Edito
// L'antidote
Alors nous reprendrons depuis le début. Nous remonterons à la source. Nous reviendrons à la réalité archaïque de l’image, c’est-à-dire à son essence et à son commencement. Nous reprendrons dans nos mains ce visage de femme encadré d’une chevelure de serpents. Nous retournerons à l’image lointaine et fictive de la tête de la Gorgone Méduse tranchée par Persée. De son cou surgirent, nous dit le mythe, deux sources. L’une était un poison, l’autre un antidote. Et tout commence peut-être là, dans cette vision sidérante de la tête d’une femme tranchée d’un coup d’épée qui déverse deux flots en réponse.

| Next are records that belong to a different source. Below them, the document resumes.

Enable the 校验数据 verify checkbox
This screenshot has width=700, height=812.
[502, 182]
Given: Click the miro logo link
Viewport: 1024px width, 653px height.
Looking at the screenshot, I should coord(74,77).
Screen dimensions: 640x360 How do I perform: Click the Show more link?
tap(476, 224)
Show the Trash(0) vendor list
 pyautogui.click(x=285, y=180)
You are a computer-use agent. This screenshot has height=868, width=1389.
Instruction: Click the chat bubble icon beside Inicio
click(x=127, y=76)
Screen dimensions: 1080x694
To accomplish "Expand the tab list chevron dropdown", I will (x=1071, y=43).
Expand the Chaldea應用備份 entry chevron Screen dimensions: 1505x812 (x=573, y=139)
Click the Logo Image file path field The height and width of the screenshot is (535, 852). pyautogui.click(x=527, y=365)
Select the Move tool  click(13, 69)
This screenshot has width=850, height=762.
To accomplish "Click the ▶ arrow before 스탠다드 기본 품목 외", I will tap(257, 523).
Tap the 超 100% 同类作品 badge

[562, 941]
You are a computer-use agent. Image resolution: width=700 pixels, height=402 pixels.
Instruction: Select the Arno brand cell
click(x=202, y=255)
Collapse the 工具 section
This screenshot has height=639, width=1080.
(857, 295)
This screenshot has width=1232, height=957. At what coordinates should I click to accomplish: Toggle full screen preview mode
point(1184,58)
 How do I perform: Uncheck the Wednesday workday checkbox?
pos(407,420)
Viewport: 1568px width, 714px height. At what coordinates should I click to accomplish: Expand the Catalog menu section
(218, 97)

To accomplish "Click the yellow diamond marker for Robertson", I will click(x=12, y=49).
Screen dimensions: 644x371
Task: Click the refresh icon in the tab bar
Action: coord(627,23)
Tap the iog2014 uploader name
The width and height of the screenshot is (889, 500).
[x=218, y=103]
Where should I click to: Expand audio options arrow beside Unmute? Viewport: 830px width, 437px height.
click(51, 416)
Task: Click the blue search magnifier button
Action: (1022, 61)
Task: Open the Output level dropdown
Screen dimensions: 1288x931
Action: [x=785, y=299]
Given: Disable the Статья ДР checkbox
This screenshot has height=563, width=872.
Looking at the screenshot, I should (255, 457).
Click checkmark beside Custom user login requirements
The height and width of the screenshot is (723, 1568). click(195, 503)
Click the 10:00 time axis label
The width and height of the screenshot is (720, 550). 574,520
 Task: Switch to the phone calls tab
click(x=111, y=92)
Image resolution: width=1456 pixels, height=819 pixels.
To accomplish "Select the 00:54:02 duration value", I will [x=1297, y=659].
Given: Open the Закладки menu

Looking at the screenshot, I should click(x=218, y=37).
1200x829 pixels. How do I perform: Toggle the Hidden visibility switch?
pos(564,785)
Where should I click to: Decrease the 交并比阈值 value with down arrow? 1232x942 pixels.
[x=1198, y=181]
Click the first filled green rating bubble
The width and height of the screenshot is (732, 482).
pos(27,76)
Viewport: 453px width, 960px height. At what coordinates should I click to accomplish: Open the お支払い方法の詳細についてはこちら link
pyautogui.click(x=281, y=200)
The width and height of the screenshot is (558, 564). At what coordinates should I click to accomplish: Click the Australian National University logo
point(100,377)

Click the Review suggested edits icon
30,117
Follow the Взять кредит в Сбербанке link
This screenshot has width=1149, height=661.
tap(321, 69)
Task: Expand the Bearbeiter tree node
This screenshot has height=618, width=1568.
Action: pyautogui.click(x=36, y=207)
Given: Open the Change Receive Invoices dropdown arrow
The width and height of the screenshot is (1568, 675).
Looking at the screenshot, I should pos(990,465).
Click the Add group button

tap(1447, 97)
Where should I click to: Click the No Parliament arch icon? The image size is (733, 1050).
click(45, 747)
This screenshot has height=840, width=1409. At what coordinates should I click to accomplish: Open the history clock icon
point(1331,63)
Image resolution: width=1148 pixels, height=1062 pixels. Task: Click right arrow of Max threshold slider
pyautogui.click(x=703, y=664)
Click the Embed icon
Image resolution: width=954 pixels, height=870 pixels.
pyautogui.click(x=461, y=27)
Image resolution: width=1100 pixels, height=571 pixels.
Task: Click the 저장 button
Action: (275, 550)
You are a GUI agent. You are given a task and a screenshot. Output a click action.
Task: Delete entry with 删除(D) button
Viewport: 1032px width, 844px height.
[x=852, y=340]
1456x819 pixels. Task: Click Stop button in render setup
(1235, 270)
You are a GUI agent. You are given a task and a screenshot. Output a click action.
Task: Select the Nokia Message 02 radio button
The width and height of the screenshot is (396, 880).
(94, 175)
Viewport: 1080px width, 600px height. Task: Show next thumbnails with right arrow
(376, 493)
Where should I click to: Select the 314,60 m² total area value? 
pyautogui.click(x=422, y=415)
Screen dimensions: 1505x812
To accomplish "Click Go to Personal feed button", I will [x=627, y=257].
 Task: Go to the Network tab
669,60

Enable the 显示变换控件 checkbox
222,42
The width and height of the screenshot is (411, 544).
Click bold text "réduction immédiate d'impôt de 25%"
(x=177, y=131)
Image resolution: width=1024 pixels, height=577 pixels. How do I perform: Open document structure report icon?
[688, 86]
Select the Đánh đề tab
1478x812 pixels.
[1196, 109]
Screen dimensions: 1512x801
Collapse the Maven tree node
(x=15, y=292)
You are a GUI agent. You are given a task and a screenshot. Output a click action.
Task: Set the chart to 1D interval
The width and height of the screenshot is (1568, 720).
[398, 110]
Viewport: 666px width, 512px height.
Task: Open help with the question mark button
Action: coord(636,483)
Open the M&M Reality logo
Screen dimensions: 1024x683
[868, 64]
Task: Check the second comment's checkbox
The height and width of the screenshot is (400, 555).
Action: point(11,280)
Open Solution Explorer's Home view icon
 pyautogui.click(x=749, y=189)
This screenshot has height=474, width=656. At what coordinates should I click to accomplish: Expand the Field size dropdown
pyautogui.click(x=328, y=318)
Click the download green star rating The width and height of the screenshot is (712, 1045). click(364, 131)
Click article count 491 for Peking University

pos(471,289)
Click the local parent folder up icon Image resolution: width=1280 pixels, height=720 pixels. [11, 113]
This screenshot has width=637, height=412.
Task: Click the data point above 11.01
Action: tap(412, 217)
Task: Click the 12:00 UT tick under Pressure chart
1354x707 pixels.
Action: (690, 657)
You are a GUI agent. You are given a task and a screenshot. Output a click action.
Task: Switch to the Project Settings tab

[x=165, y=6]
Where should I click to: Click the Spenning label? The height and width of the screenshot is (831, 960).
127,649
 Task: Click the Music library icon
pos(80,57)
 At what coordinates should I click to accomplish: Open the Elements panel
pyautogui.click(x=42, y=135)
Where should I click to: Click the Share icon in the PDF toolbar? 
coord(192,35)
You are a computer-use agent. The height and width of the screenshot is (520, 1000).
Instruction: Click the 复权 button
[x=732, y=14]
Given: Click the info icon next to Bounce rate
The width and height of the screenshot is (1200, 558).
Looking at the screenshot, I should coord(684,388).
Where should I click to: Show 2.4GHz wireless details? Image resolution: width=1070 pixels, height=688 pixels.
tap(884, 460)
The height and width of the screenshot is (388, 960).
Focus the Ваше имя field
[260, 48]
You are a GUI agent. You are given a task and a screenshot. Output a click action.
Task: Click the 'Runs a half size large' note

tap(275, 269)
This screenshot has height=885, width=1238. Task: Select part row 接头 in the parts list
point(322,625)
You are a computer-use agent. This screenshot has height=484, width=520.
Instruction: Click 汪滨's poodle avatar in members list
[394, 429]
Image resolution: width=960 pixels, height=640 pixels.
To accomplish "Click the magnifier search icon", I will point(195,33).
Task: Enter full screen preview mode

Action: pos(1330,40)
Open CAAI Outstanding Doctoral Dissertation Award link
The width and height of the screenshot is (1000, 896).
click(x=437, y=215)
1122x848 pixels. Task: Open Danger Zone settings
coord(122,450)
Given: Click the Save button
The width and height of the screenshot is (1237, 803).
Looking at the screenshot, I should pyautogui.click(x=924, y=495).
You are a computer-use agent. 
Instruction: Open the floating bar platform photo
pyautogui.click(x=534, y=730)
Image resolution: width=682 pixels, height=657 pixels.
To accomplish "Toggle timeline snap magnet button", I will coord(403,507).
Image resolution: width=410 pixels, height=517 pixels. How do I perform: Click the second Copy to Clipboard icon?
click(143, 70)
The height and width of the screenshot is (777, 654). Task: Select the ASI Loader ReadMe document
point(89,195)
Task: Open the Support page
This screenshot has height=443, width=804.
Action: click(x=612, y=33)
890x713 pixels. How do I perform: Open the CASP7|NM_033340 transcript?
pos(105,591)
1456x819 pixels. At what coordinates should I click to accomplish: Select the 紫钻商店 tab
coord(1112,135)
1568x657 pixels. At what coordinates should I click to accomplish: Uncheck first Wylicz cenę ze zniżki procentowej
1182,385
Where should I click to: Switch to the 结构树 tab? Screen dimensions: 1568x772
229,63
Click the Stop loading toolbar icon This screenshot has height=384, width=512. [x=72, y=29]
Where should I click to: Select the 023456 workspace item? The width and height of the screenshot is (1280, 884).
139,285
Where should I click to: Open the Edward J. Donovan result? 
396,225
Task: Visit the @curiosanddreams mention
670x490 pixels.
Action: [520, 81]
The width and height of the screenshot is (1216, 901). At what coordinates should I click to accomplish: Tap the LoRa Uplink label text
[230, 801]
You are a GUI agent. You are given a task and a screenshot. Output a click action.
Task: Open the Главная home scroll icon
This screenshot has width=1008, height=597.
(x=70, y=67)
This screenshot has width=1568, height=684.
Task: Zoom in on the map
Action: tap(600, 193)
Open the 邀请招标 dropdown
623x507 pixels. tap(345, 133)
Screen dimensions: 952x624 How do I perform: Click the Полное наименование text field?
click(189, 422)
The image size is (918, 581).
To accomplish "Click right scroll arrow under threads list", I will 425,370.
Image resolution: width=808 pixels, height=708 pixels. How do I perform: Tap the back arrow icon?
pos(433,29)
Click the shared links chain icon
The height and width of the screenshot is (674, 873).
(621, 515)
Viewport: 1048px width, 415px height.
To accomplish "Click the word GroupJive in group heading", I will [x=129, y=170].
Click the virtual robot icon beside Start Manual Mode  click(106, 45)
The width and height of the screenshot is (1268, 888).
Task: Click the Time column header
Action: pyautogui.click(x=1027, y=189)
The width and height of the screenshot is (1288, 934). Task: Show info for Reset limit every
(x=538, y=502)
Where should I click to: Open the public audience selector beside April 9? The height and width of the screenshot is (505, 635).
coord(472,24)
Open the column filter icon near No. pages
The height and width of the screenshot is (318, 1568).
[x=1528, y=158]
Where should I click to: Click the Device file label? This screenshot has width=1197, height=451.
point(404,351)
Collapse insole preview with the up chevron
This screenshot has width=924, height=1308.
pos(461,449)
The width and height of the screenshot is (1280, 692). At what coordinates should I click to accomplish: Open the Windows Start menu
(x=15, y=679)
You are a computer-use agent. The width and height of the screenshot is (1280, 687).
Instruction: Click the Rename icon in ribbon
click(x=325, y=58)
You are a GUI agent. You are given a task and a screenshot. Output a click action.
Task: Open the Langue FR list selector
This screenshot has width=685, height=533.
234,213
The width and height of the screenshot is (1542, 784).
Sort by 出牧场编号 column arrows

La sidération, lorsqu’elle nous saisit, nous isole et nous empêche de penser. Elle nous jette violemment sur une rive tandis que le monde continue d’avancer devant nous. Nous sommes alors à la fois séparé·e·s du cours des choses et uni·e·s à l’objet de notre sidération, ne sachant plus ni quoi décider ni où regarder. Le temps devient une image fixe, qui peut s’éterniser. Mais une image, fût-elle sidérante, est toujours une histoire.
Plus nous retournons à elle, plus nous en discernons les détails, plus nous y découvrons une part de nous-mêmes. La Gorgone Méduse nous propose une option qui semble simple : à quel élixir désirons-nous nous abreuver ? Poison ou antidote ? Si le poison est une attaque sournoise, l’antidote est action. Il est ce qui permet de résister. Dès lors, pour répondre à l’image de la Gorgone Méduse il nous faut rappeler un petit mot devenu aujourd’hui banal et marchand alors qu’il est premier : le désir.
Le désir veut dire : mouvement. Il veut dire : changement. L’état de sidération et d’anéantissement dans lequel nous plonge parfois la vie, le désir vient le fissurer en douceur. Il vient soulever l’image arrêtée dans laquelle nous sommes enfermé·e·s pour en révéler l’image fantôme laissée derrière, l’image oubliée, celle d’avant la sidération. Si on le laisse faire, l’image précédente et l’image présente se mélangent pour former “l’image à venir”. Poison et antidote s’unissent et là est bien leur vérité car ils sont indissociables.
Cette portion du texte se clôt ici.